As the story unfolds, we learn that Jack deceives people in small ways. And the accident that blinded Lila has dictated his emotional philandering and his wife's fears. As we learn more about Lila and the dog, we begin to understand how little Jack understands them and the world.
In "If I Loved You, I Would Tell You This," the narrator poetically and fancifully addresses a neighbor who plans to build a six-foot fence that will block her family's view of the trees and hemlocks. The story begins in the subjunctive mood. In her mind she delivers an exordium about why he should stop and think.
"I would tell you that for all you know I have cancer...For all you know we have a brain-damaged son living in an inadequate institution thirty miles from our house. For all you know, we agonized one long, cold winter night six years ago over whether to send him there."
She switches to the indicative mood, and though she brightly mocks the neighbor's obtuseness and indifference to the blight of the fence, she tells a very sad story. The fence, which will also block their driveway so they can't get out of the car, symbolizes their nightmarish separation from other families.
More about these stories later. I like them so much. And it was serendipity that I found them, because I knew nothing about Black.
Debt in Middlemarch. I spent yesterday in bed reading Middlemarch. Sometimes it's good to shut the door and let the football-watching go on in another room.
Middlemarch is so rich and entertaining that it takes me into another world. It is Victorian and yet not Victorian. Eliot has a strong, optimistic narrative voice, colorful, compelling plots, and a truth-telling gene that remind me very much of Tolstoy. Middlemarch seems much more Russian than Victorian: although Eliot alludes to Austen and Dickens, her books, like Tolstoy's, are so vivid that they convey a feeling of "reading" a movie.

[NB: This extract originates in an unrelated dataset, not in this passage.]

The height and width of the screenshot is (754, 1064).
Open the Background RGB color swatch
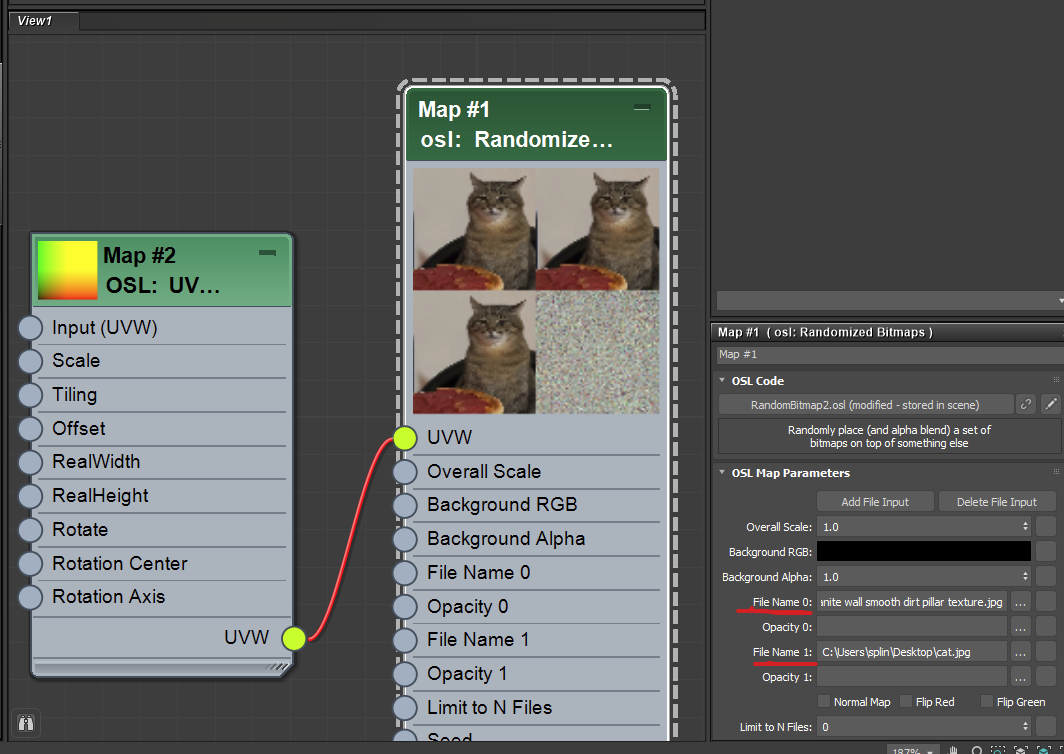click(922, 551)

Characters misunderstand each other--Dorothea, rather Emma-ishly, cannot believe that Sir James Chettam is courting her, not her sister--marry the wrong people--Dorothea earnestly marries an old man, Mr. Casaubon, a doubtful scholar who turns out to be able to teach her nothing- go into debt because of expectations of inheritance--Fred Vincy--and wait around for someone to die--all the relatives of Peter Featherstone.
Eliot is never sentimental, but Fred Vincy's expectations remind me very much of those of Richard Carstone in Bleak House. Fred may inherit money from his uncle. He is bright, charming, and miserable about his debts, more sympathetic than Dickens's fey, credulous Richard, who devotes his life to a convoluted Chancery lawsuit. Fred's life is complicated when he asks Mary Garth's father to cosign and the debt falls due. Fred really feels terrible about this. It takes Richard much longer to grow up.
Well, debt seems to be a popular theme of Victorian novels and certainly this comes up in Trollope as well.
No spending. My new rule is to go to the library. I've ordered everything I need for the next few months and hope to avoid collecting more books for the moment.
But I did find a copy of Ellen Gilchrist's A Dangerous Age for 25 cents at the library today. Really, you can hardly beat that.